In March 2020, Rushi Sunak announced plans to move 22,000 civil servants out of central London by 2030. The UK government has now created a new base in Wolverhampton – the first-ever ministerial office outside of London. The relocation aims to ensure policymakers better reflect the whole of the UK population.
The pandemic has shown that relocating policy roles is more sustainable than previously believed. Civil servants do not need to be physically in London to do their job effectively. The office for National Statistics has found the number of Londoners leaving the city has reached a record high. The pandemic has accelerated this exodus; 1.6 million Londoners who have been working away from city during lockdown want to continue doing so.
So, what does this exodus mean for talent attraction?
Increased talent pool
Only 13 per cent of the UK population is in London, but the city is home to two-thirds of policymakers. For many years, London has been known as the ‘brain drain’ with one third of UK graduates moving to the capital. Yet, as more organisations and Government departments move out of the city, this will increase the talent pool of candidates in other regions.

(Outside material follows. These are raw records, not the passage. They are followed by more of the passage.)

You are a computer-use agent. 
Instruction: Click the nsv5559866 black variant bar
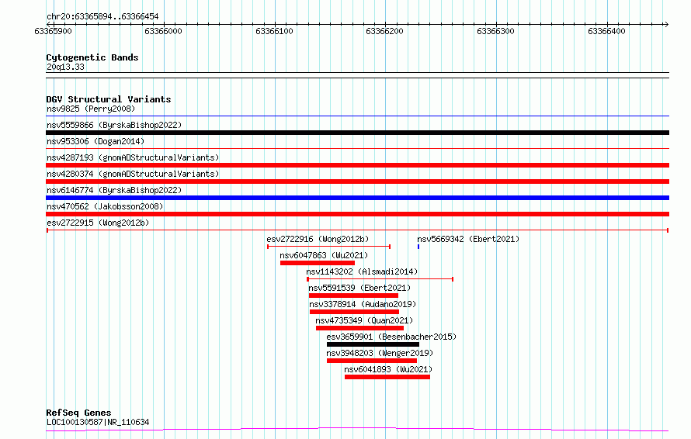point(357,133)
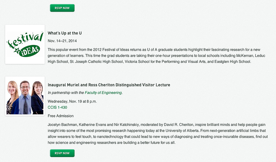Click the paragraph naming Jocelyn Bachman and the other speakers
Image resolution: width=276 pixels, height=162 pixels.
click(x=158, y=134)
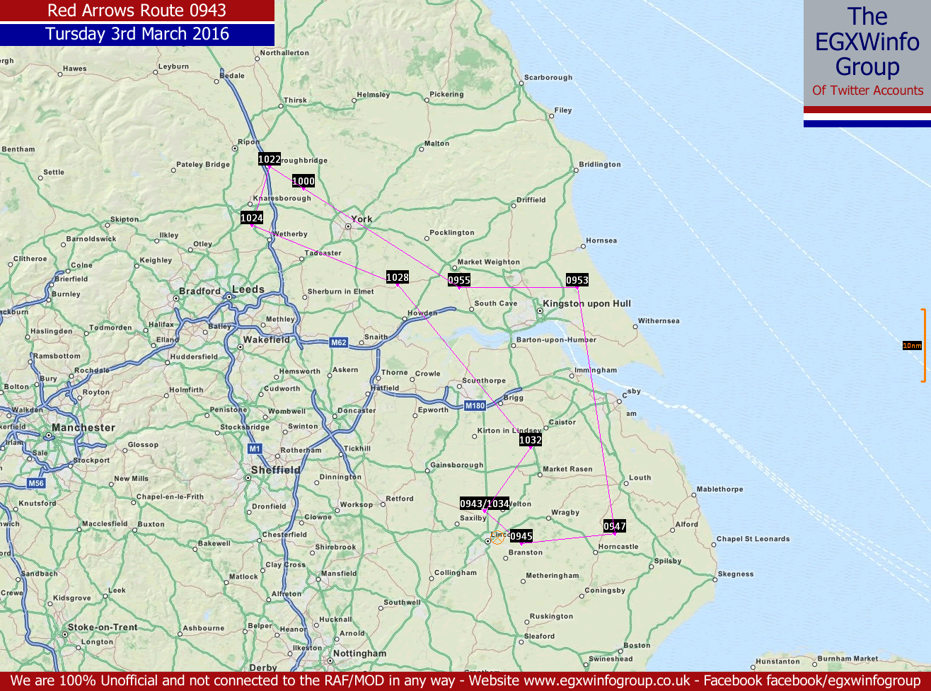Click the 1022 waypoint marker near Boroughbridge
The width and height of the screenshot is (931, 691).
coord(269,160)
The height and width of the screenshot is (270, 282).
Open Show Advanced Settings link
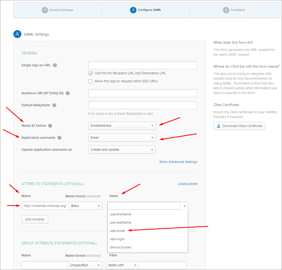coord(178,162)
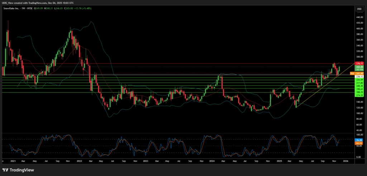Click the red 276.71 price label
The height and width of the screenshot is (176, 367).
coord(359,63)
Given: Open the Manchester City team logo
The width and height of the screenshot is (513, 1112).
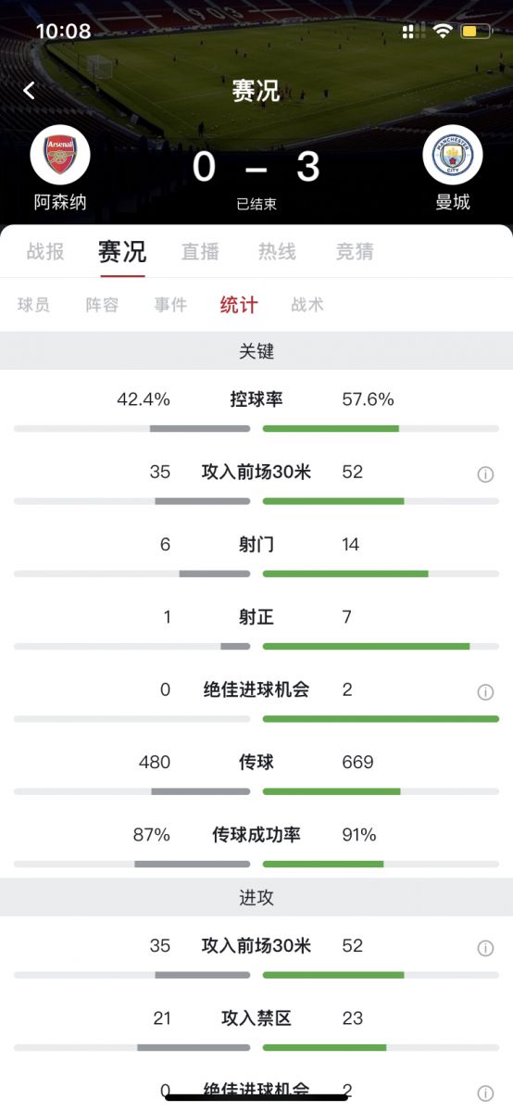Looking at the screenshot, I should (453, 155).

Relocation enables organisations to attract and retain more diverse candidates. Not being based in the capital attracts potential employees who cannot afford to live in London or who might want a better work-life balance. The transition enables public sector organisations in particular to draw on more of the UK’s highly skilled workers.
It’s no secret that London is expensive. Moving out of the city is more cost effective for both organisations and employees. Cheaper rent and living expenses make the transition attractive.
The relocation of public sector workers can also stimulate new economic growth in other parts of the country. Indeed this can signal a multiplier effect on the local area, through an increase in employment, greater demand for local housing and other facilities in the area. In turn this also makes these areas more attractive for other organisations and talent.
Although there are many benefits, relocation can be costly and disruptive for both employees and employers. Relocation payments, potential redundancies, training and recruitment can all be costs associated with the transition and many employees simply may not want to relocate out of London. When the Office for National Statistics moved from London to Newport in 2005, 90 per cent of its London based staff left the organisation. Replacing an employee can be expensive and impact the productivity and morale of the whole team. It is therefore imperative that any organisations looking to move carefully consider their communications strategy and are open and honest with employees to help encourage buy-in for the transition. As the pandemic has shown, remote working is now a highly viable and popular option, which means there is likely to be more flexibility, even when organisations are relocating.
The government’s aim of the move is to make the culture of the civil service less London-centric and reflect the whole of the UK. This would also be beneficial for other organisations whose main clients are not in the capital. But, to make the transition away from the capital a success, organisations will need to commit to a long-term plan. Relocation needs to involve all employees, not just those lower down the chain. With considered planning, organisations have the potential to create a dynamic regional presence and recruit more diverse talent – a winning scenario for everyone.